- Decisões do Tribunal de Contas da União sobre a liquidação do Master, pelo Banco Central, geram insatisfação no mercado e dentro do próprio TCU.
- Ex-presidentes e diretores do Banco Central, hoje no mercado, veem a atuação como inusitada e preocupante, apontando risco de uso político.
- O ministro Jonathan de Jesus chegou a pedir explicações ao Banco Central sobre a liquidação, classificando a decisão como precipitada.
- O presidente do TCU, Vital do Rêgo, acatou o pedido para que técnicos tenham acesso aos documentos usados pelo BC, para a montagem de um parecer.

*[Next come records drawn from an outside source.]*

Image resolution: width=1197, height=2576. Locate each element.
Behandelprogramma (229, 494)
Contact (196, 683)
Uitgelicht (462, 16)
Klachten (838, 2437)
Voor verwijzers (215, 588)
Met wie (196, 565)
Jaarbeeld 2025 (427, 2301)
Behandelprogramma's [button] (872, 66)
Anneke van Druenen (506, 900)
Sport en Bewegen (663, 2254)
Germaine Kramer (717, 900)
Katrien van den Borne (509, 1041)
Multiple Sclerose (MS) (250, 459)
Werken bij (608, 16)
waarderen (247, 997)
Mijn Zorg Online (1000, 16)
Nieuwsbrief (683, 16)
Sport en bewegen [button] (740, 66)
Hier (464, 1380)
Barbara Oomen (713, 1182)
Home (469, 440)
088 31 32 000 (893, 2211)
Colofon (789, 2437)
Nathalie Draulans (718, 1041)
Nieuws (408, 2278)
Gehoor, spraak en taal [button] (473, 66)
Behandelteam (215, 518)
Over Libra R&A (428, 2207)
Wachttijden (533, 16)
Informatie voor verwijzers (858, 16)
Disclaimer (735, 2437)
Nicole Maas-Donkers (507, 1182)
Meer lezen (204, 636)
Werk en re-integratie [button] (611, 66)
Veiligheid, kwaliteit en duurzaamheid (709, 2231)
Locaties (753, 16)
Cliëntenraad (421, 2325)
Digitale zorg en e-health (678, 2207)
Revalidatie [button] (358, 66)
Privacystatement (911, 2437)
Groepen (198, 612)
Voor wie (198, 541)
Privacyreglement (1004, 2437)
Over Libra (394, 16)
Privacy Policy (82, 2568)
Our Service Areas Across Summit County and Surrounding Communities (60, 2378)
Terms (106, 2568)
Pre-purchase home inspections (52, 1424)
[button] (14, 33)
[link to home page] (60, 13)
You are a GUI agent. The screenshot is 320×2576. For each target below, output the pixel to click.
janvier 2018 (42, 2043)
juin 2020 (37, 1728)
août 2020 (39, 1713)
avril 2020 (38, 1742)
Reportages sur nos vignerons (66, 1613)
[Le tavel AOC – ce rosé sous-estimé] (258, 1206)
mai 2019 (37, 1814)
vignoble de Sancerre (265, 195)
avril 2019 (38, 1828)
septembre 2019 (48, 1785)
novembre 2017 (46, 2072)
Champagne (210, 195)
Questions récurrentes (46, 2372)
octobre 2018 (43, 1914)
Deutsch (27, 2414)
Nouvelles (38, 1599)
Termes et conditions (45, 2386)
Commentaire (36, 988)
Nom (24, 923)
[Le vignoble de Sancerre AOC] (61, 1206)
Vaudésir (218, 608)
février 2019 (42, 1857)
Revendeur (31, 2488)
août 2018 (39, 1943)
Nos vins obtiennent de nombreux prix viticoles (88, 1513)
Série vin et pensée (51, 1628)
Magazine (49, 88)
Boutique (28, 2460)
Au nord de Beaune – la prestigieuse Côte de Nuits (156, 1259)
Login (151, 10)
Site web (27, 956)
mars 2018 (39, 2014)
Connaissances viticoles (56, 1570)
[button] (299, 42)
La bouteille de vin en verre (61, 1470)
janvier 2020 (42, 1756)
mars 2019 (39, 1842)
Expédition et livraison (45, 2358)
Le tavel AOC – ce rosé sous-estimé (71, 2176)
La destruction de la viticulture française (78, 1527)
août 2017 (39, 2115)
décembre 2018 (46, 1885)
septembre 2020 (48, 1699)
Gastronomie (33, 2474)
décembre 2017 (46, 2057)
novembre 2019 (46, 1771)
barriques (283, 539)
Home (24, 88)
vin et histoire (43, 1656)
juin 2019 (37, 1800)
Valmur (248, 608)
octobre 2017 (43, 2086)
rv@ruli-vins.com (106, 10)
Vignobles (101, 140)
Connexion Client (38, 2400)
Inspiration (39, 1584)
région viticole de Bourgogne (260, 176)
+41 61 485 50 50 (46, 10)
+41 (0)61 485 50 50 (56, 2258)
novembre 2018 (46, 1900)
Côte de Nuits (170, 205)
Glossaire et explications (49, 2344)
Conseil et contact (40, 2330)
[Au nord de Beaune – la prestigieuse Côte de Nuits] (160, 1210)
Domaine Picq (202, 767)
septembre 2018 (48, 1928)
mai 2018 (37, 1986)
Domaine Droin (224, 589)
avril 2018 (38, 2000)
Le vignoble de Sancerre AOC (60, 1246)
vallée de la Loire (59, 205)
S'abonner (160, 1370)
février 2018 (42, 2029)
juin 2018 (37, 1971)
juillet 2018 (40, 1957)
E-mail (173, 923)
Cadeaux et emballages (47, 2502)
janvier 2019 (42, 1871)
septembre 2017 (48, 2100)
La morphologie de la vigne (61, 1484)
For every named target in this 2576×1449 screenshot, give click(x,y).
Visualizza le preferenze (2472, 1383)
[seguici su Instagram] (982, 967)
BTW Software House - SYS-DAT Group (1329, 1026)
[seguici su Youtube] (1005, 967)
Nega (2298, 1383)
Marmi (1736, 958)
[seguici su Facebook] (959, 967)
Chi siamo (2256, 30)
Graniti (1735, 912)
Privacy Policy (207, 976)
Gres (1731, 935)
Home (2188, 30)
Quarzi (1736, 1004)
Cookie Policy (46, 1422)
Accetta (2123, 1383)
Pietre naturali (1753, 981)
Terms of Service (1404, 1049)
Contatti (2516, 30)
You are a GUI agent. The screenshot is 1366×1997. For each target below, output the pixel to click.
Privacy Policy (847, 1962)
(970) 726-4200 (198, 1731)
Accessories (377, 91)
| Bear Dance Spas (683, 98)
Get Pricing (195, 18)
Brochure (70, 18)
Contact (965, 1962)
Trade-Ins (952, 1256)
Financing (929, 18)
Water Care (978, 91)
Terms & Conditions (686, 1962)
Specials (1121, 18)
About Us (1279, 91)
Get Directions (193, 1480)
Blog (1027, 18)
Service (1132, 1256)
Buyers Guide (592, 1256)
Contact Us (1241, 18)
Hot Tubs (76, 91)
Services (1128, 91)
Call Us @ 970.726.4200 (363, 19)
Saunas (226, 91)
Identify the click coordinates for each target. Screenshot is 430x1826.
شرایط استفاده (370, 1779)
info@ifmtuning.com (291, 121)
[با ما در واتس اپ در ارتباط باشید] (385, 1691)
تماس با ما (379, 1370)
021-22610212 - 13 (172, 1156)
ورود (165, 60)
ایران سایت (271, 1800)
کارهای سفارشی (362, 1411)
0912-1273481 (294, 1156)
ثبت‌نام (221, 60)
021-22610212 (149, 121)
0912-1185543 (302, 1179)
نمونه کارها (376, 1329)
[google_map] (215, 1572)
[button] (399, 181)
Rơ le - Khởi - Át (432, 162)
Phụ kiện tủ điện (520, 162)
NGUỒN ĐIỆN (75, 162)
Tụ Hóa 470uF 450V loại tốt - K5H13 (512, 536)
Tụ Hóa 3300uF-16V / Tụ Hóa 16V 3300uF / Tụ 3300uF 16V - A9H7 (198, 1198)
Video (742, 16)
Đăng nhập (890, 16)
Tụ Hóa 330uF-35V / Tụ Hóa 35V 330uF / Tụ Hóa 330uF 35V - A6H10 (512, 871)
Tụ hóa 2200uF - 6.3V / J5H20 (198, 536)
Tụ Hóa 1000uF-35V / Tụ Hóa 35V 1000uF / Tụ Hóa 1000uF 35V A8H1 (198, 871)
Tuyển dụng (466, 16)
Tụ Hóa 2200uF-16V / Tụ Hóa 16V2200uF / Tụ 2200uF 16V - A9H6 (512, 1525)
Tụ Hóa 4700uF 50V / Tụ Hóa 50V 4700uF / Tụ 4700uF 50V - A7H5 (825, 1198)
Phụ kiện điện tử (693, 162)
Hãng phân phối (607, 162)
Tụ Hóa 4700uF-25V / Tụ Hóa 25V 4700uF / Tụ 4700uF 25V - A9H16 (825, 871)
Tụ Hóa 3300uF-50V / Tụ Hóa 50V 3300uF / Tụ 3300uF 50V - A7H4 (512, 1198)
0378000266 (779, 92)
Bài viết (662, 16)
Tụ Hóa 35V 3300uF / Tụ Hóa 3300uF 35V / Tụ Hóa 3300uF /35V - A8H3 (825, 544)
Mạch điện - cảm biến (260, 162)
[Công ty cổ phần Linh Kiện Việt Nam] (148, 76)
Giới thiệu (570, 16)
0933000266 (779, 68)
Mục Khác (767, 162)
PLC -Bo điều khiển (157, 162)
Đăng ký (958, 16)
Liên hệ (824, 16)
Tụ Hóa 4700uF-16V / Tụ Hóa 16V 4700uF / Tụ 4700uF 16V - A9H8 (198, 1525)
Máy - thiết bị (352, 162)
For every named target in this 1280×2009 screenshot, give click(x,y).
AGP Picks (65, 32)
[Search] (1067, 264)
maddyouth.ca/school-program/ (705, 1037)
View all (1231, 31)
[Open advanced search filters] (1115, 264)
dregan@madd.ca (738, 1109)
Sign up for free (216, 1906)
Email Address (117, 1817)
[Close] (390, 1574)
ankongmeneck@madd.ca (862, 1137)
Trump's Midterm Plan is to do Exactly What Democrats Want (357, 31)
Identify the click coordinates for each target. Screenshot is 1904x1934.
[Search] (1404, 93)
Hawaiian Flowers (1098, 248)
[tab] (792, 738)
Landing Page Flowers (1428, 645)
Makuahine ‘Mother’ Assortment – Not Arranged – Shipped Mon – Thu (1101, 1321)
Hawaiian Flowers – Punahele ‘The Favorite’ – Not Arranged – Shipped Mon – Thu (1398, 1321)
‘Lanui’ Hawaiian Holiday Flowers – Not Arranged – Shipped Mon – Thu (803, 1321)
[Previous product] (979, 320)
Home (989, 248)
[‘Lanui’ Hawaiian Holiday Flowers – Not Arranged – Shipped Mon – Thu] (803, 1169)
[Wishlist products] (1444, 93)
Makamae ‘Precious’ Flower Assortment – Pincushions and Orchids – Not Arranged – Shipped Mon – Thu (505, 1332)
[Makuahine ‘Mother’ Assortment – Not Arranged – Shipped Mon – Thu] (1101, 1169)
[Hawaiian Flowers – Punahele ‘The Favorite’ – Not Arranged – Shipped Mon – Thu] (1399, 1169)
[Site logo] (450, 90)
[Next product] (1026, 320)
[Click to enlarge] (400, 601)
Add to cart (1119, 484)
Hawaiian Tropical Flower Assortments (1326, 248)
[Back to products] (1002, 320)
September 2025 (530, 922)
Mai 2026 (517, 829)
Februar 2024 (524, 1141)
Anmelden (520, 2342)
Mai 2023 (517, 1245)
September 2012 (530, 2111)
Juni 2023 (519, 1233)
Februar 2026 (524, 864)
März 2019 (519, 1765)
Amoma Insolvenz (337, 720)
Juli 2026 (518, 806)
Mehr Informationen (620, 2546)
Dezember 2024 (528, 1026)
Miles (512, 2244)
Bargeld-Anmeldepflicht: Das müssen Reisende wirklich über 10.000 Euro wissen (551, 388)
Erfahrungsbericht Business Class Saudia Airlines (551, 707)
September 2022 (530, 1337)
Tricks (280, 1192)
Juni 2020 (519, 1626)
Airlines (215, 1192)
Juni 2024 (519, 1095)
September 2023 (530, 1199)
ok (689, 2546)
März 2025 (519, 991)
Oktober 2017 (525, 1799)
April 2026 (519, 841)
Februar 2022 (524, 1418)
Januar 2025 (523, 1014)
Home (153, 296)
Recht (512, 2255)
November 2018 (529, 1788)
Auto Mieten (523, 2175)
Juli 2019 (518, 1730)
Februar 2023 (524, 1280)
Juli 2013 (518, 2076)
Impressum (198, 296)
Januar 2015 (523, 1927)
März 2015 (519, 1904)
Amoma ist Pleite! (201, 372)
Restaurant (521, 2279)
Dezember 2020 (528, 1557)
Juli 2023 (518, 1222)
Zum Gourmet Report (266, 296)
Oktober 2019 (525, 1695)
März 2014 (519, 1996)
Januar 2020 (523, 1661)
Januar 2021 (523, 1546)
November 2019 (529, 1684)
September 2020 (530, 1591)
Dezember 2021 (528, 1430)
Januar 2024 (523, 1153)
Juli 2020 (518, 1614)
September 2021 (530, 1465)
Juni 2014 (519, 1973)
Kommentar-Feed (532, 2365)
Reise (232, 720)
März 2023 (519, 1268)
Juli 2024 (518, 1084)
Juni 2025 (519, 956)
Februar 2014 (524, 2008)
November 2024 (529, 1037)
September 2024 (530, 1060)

- Um agente do mercado com passagem pela diretoria do BC afirma que há ligações políticas com o dono do Master e teme que a atuação do TCU fragilize a instituição; outros dizem que não há amparo técnico para ações do tribunal.
O Tribunal de Contas da União (TCU) tem enfrentado críticas sobre as ações que envolvem a liquidação do banco Master, conduzida pelo Banco Central. As decisões recentes do TCU foram vistas como incomuns e preocupantes por parte de quem atuou no BC e hoje atua no mercado. A tensão envolve a possibilidade de intervenção do TCU em avaliação da liquidação.
Ex-presidentes e ex-diretores do BC, hoje no mercado, avaliam que o BC pode e deve ser fiscalizado, mas não pelo TCU. Nível interno do tribunal também revela estranheza com o alcance das decisões. Costuma-se dizer que o TCU não é instância para dirimir questões de supervisão financeira.
Jonathan de Jesus, ministro do TCU indicado pela Câmara, pediu explicações ao BC sobre a liquidação do Master, sob o argumento de que a decisão foi precipitada. O pedido ocorreu após provocação do Ministério Público junto ao TCU e de manifestação da liderança da minoria na Câmara.
Repercussões e diagnósticos internos
Nesta segunda-feira (29), o BC encaminhou um relatório detalhado sobre o caso Master, explicando a deterioração financeira da instituição. Entre técnicos, a expectativa é cruzar esse material com a documentação já existente.
Na sexta-feira (02), Vital do Rêgo, presidente do TCU, atendeu a pedido de técnicos para acesso aos documentos-base usados pelo BC no relatório. A equipe técnica deverá confrontar os documentos para a elaboração de um parecer para o gabinete do ministro Jonathan de Jesus.
Contexto institucional
Jonathan de Jesus integra a cota de indicações da Câmara e teve apoio do Centrão para a nomeação. Líderes do partido são ligados ao dono do Master, Daniel Vorcaro. Entretanto, ministros ouvidos pelo blog afirmam que o ministro não deve agir contra a decisão do BC por falta de embasamento técnico e por não ser área de atuação do TCU.
Observações finais
Analistas de mercado afirmam que o caso envolve interesses políticos próximos a Vorcaro e especulam sobre possíveis impactos na independência de instituições públicas. A percepção é de que o cenário exige apuro técnico para evitar interpretações inadequadas.